Dique de Toro Yaco, sinónimo de progreso
La información oficial hizo saber que se firmó el decreto de aceptación del presupuesto para la construcción del Dique Toro Yaco, en el departamento Santa María. Con presupuesto cercano a las ciento trece millones de pesos la información señala que el plazo de ejecución será de 30 meses.
Por cierto, es ésta la clase de información que agrada procesar y –ocasionalmente-, comentar.
Históricamente esta clase de obras generan progreso para su zona de influencia ya sea por que suelen transformar una zona inhóspita y desértica en un área productiva al poner tierras bajo riego. La generación de energía eléctrica también se hace posible en ciertos casos y junto con la explotación ictícola y la práctica de deportes convierten estas obras en excelentes atractivos turísticos.
En el caso del dique Toro Yaco es indudable que aportará un significativo aumento en las áreas sometidas a explotación vitivinícola y pimentonera, sin mengua de disponer tierras bajo riego para otros cultivos.
Resulta inocultable un cierto grado de preocupación que se asienta en antecedentes como serían las obras del Cine Teatro Catamarca cuya inauguración se anuncia para el venidero mes de diciembre al cabo de cinco años de trabajo e incontables demoras.
El acueducto Pirquitas-Capital, obra anunciada con bombos y platillos con la cual se iban a terminar los problemas del suministro de agua potable. Hoy esa obra integra la lamentable nómina de las que están paradas por falta de pago a la empresa constructora.
El estadio de fútbol, obra emblemática si las hay, la preferida por el Gobernador y cuestionada ampliamente, acusó grandes demoras en su ejecución por falta de dinero.
Se justificaría en cierta medida, si albergáramos alguna duda con relación al futuro del Dique de Toro Yaco. ¿Está el dinero para pagarle a la empresa constructora? ¿Será verdad que será ejecutada en 30 meses- dos años y medio?

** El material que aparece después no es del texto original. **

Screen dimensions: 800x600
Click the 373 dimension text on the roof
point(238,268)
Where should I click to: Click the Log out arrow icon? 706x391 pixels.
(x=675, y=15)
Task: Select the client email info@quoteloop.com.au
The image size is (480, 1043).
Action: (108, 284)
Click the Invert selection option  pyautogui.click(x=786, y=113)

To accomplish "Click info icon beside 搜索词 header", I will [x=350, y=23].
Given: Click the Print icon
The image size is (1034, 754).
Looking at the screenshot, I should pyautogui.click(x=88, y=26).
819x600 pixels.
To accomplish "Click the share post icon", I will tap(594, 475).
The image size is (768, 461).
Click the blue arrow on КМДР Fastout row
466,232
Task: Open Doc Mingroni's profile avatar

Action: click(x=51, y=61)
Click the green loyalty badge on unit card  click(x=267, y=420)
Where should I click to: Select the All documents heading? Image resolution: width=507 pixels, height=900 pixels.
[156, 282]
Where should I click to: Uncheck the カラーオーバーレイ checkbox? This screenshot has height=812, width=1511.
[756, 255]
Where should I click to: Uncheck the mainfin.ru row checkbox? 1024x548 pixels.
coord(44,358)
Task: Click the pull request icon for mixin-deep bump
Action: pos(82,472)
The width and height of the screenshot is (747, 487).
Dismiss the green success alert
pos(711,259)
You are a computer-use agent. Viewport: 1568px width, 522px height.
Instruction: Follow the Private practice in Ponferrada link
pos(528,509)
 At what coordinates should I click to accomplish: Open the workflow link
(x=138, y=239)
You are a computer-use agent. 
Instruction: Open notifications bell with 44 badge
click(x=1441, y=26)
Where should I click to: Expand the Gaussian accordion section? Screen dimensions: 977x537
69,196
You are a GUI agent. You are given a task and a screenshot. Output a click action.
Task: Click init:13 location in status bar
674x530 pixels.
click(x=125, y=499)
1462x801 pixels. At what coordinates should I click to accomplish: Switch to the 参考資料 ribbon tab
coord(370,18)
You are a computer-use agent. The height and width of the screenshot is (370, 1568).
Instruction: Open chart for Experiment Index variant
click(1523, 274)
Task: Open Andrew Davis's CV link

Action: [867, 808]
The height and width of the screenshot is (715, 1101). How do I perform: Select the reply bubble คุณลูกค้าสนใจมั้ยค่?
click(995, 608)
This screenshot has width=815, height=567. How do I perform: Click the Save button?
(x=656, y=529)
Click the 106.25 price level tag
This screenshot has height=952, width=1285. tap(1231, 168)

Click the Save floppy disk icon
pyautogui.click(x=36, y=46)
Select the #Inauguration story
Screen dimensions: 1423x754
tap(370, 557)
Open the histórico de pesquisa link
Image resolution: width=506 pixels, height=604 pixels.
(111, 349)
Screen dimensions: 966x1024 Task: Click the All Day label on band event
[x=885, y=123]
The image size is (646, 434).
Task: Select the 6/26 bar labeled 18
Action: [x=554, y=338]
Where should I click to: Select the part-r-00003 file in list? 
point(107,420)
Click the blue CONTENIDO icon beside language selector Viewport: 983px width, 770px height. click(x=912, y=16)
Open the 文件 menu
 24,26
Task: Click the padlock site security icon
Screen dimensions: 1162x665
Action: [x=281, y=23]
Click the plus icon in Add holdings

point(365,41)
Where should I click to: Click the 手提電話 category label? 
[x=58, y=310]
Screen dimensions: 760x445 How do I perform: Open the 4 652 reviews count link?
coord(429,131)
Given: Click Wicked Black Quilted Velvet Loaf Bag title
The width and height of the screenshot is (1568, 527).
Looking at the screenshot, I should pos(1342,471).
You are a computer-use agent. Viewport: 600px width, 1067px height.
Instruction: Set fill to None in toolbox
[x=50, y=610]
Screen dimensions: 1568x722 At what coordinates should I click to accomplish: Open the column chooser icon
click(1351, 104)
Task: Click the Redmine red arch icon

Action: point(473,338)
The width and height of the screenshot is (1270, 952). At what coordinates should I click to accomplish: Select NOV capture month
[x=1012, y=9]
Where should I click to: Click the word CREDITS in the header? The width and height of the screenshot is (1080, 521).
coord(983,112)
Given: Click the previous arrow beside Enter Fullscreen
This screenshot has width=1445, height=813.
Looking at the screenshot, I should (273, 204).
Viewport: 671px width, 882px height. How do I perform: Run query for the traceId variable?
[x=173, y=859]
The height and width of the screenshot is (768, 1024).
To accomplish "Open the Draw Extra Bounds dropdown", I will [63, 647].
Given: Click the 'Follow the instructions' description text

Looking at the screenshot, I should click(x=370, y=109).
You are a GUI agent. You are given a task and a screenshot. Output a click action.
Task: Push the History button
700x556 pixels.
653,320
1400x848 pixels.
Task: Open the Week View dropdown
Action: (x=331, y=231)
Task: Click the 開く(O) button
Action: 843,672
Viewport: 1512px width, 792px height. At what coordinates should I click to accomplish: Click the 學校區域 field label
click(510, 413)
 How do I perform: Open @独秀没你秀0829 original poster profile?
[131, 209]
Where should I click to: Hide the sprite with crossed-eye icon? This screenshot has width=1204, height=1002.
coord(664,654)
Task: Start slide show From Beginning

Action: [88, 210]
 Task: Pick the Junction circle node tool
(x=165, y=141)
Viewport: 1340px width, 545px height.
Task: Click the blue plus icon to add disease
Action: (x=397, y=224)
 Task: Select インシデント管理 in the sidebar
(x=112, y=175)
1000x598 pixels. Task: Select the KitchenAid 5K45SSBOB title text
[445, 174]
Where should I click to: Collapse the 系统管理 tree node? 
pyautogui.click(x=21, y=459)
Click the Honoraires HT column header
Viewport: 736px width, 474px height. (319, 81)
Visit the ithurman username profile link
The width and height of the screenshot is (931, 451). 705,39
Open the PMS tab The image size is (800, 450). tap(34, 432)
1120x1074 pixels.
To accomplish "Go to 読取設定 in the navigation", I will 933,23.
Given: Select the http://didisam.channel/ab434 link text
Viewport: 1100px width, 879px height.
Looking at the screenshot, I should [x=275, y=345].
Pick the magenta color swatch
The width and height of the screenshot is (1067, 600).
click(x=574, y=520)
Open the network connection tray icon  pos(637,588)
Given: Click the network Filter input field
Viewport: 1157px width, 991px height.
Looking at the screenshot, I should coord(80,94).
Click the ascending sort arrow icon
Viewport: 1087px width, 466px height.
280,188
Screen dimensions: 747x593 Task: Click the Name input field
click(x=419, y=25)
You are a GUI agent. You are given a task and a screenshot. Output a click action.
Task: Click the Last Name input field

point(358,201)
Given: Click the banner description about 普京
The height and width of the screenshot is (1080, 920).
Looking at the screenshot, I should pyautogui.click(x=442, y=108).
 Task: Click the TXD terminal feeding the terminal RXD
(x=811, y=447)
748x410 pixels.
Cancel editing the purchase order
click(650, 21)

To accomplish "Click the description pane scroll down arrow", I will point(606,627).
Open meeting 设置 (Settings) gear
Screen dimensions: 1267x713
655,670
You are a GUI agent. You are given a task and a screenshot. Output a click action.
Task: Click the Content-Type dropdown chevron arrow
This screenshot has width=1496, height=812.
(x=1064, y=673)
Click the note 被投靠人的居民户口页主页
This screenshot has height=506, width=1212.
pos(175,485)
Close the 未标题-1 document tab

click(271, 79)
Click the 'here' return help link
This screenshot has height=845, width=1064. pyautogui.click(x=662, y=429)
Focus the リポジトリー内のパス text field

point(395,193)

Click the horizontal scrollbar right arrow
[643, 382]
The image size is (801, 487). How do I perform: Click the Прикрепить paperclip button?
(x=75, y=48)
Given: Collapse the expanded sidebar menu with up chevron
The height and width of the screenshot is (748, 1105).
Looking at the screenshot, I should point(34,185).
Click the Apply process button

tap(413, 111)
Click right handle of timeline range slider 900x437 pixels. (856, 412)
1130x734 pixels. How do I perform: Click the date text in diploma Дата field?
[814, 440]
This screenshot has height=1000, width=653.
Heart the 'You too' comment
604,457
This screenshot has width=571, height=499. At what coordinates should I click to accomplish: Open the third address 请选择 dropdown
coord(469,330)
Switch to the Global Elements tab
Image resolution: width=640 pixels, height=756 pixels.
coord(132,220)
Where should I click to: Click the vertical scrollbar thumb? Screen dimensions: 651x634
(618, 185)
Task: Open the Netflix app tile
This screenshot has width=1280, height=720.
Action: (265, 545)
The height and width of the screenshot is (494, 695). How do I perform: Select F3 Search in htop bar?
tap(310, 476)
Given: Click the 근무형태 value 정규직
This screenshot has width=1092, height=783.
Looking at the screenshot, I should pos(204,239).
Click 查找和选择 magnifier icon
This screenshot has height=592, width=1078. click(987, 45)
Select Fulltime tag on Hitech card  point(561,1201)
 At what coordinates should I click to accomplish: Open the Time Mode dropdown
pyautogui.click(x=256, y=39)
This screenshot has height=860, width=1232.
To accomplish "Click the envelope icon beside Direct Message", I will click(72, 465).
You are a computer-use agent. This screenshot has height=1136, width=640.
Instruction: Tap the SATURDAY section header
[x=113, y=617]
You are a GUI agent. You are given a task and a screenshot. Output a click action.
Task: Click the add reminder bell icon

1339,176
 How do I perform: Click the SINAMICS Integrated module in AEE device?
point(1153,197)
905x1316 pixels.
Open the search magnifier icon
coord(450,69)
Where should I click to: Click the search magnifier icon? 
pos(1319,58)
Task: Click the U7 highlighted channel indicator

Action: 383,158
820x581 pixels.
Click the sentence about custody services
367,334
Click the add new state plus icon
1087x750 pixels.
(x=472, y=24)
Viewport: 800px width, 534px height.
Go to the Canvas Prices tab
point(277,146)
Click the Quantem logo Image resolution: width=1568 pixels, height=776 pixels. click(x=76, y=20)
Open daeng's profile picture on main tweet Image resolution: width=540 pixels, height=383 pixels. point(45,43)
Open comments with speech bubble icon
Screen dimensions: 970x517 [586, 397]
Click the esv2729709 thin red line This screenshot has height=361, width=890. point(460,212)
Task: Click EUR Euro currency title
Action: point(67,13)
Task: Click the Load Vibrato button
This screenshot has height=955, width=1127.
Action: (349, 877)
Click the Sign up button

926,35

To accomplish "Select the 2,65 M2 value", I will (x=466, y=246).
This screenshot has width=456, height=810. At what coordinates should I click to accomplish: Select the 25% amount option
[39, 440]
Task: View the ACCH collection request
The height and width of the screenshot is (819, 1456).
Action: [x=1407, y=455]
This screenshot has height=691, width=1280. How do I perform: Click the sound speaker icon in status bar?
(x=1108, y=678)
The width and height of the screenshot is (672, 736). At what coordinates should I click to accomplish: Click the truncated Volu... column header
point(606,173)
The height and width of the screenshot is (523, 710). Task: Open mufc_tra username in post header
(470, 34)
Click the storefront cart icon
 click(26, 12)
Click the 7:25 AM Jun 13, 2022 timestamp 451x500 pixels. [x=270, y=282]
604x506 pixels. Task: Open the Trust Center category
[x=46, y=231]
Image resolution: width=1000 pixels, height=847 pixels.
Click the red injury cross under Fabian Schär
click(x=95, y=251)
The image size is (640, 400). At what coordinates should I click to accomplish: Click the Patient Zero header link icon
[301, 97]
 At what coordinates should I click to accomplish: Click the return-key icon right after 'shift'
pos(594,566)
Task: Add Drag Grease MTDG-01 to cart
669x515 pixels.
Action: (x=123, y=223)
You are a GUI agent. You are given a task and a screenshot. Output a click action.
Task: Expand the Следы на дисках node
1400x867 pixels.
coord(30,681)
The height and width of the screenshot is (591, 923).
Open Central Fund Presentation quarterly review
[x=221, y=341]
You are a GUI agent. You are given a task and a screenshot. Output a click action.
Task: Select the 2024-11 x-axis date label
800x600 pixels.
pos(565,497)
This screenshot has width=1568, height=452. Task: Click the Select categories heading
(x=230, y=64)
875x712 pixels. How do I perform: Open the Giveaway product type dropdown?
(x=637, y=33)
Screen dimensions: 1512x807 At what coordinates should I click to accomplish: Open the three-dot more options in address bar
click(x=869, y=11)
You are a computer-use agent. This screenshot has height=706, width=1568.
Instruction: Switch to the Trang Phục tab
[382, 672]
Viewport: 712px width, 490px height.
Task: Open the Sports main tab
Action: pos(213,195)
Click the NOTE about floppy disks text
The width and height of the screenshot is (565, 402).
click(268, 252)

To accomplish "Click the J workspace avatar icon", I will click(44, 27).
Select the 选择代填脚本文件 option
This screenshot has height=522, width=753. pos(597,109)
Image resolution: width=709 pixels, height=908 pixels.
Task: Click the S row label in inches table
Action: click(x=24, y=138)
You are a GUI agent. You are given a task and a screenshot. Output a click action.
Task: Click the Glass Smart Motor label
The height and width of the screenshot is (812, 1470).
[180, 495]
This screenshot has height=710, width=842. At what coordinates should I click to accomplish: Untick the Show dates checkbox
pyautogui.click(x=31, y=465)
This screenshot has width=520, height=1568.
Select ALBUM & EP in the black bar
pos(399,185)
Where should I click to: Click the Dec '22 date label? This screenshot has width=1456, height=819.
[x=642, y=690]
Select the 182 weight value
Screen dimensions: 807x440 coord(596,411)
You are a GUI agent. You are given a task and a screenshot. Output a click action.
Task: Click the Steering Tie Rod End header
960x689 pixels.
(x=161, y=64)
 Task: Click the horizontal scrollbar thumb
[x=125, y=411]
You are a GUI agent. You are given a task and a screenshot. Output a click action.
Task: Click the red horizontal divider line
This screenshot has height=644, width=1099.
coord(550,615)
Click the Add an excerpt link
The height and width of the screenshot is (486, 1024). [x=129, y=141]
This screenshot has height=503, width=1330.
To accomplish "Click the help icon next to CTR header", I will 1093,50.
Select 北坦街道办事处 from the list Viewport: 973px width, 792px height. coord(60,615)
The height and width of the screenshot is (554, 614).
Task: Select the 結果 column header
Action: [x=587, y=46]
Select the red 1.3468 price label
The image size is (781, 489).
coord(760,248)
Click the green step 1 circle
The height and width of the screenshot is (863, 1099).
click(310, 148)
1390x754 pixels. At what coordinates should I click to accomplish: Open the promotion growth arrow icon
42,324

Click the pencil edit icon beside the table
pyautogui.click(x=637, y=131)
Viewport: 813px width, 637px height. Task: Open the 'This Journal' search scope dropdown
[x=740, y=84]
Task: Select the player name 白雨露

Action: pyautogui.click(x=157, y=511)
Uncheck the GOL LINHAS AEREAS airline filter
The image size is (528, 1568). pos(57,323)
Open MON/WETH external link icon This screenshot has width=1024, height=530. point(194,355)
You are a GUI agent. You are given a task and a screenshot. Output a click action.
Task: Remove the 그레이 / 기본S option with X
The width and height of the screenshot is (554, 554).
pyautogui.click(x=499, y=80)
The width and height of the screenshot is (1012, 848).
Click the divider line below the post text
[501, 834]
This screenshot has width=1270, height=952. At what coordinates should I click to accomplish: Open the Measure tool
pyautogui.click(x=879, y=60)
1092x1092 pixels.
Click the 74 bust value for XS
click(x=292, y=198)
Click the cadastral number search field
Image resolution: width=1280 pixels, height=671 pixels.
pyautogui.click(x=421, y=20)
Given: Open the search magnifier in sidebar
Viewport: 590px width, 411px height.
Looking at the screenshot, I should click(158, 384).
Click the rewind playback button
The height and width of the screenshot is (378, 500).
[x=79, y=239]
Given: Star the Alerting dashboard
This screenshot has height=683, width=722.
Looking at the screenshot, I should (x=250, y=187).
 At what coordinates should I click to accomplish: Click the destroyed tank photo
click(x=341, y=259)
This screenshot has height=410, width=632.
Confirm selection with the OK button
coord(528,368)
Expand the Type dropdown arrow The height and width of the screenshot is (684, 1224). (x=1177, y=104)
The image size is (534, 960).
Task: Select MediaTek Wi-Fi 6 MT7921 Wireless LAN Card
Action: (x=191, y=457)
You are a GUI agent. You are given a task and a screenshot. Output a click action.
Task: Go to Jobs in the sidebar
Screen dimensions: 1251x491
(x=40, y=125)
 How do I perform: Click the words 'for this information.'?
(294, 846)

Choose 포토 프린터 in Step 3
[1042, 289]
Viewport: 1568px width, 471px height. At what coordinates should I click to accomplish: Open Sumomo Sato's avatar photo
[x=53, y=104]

La experiencia indica que con demasiada frecuencia se anuncian obras que no pasan de la ceremonia de inauguración con el consiguiente “ruido” y presencia de “altas autoridades civiles, policiales, comunales y eclesiásticas”, texto archi repetido en las crónicas pero que no aseguran en lo absoluto que la obra en cuestión llegue a su fin.
Se tiene la impresión de que se actúa con falta de responsabilidad encarando una obra que no cuenta con los fondos suficientes pero enmarcada en el “principio filosófico” según el cual, “el que venga atrás que se arregle como pueda”.
Cabe esperar que la presa de Toro Yaco se constituya en la excepción de lo que parece ser una regla en Catamarca con sus numerosas obras inconclusas.